CLEF-HIPE-2020-scorer is a python module for evaluating Named Entity Recognition and Classification (NER) models and Entity Linking (EL) as defined in the CLEF-HIPE-2020 Shared Task. The format of the data is similar to CoNLL-U, yet tokens may have more than one named entity annotations. Different annotations are recorded in different columns, which are evaluated separately (for more detail on the input format, refer to the HIPE participation guidelines).
The NERC evaluation goes beyond a token-based schema and considers entities as the unit of reference. An entity is defined as being of a particular type and having a span with a token onset and an offset. Following this definition, various NERC system outcomes may exist regarding correct entity types and boundaries when comparing the system response to the gold standard. The task of named entity evaluation is described in detail in a blog post by David Batista. Our scorer builds on the code in the original repository, which accompanied the blog post.
After exploring the tool I noticed that parsing EL links based on consecutive lines was creating some issues in the evaluation, specially when multiple consecutive entities were assigned a NIL. See this Github issue. Thus, I decided to update the scorer to use boundaries defined by the NER annotation found in the gold standard and in the predicted file.
The description of the tool continues to be the same, except for the EL part, which has been modified. The old portions of text are strikedthrough.
NERC is evaluated in terms of macro and micro Precision, Recall, F1-measure. Two evaluation scenarios are considered: strict (exact boundary matching) and fuzzy (overlapping boundaries).
Each column is evaluated independently, according to the following metrics:
-
Micro average P, R, F1 at entity-level (not at token level), i.e. consideration of all true positives, false positives, and false negative over all documents.
- strict (exact boundary matching) and fuzzy (at least 1 token overlap).

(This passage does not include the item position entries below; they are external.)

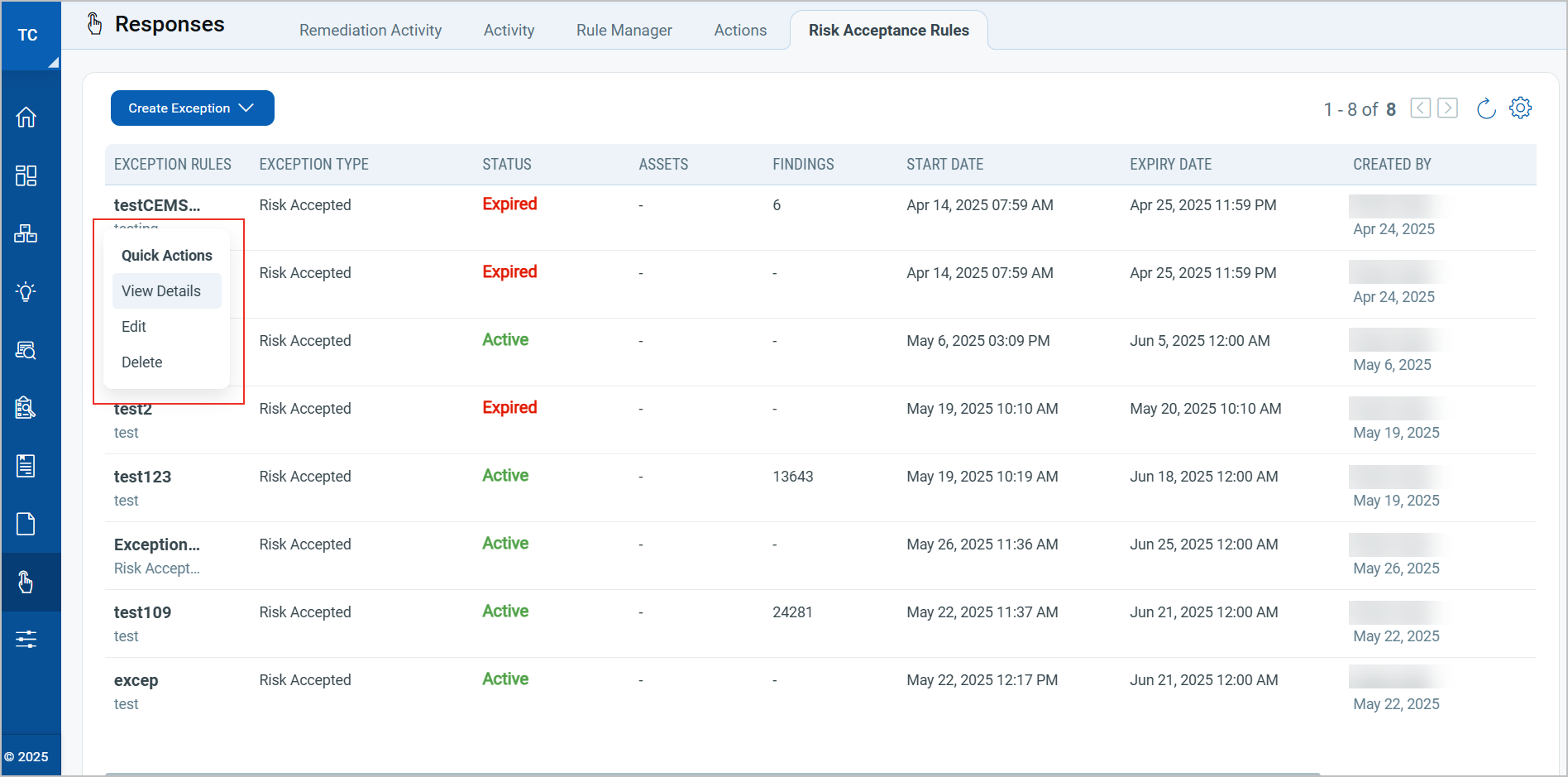Choose Edit from Quick Actions menu
The height and width of the screenshot is (777, 1568).
point(134,327)
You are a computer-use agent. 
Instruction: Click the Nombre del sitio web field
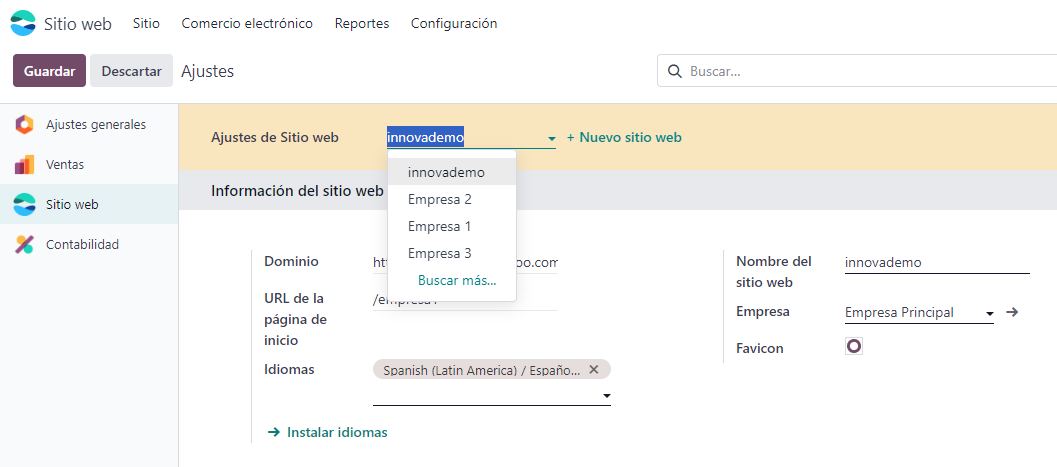coord(936,262)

- separately per type and cumulative for all types.
-
Document-level macro average P, R, F1 at entity-level (not on token level). i.e. average of separate micro scores across documents.
- strict and fuzzy
- separately per type and cumulative for all types
Our definition of macro differs from the usual one, and macro measures are computed as aggregates on document-level instead of entity-type level. Specifically, macro measures average the corresponding micro scores across all the documents, accounting for (historical) variance in document length and entity distribution within documents instead of overall class imbalances.
Note that in the strict scenario, predicting wrong boundaries leads to severe punishment of one false negative (entity present in the gold standard but not predicted by the system) and one false positive (predicted entity by the system but not present in the gold standard). Although this may be severe, we keep this metric in line with CoNLL and refer to the fuzzy scenario if the boundaries of an entity are considered as less important.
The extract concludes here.